Exercise instructions: Convert the listing lines starting at the line that contains "Screen dimensions: 996x750" and ending at the line that contains "click(798, 100)" into a JSON list of strings, one string per line with blank lines skipped. Leave the pictures out of the answer.

Given records:

.....

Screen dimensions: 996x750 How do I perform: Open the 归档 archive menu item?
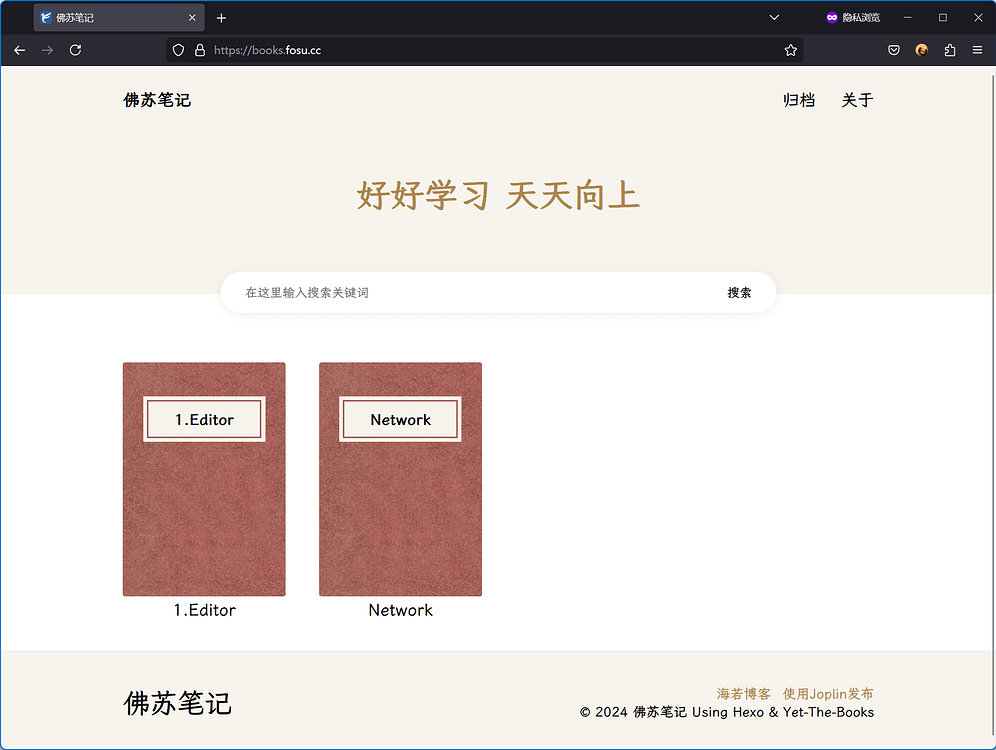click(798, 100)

.....

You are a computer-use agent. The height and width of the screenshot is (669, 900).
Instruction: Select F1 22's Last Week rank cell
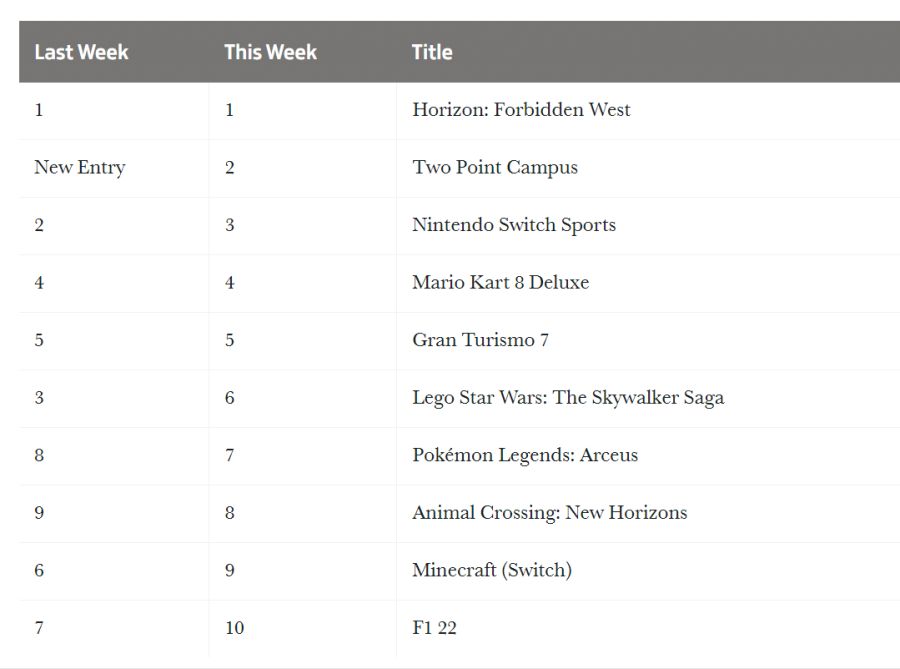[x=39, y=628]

.....

Task solution:
[
  "Screen dimensions: 996x750 How do I perform: Open the 归档 archive menu item?",
  "click(798, 100)"
]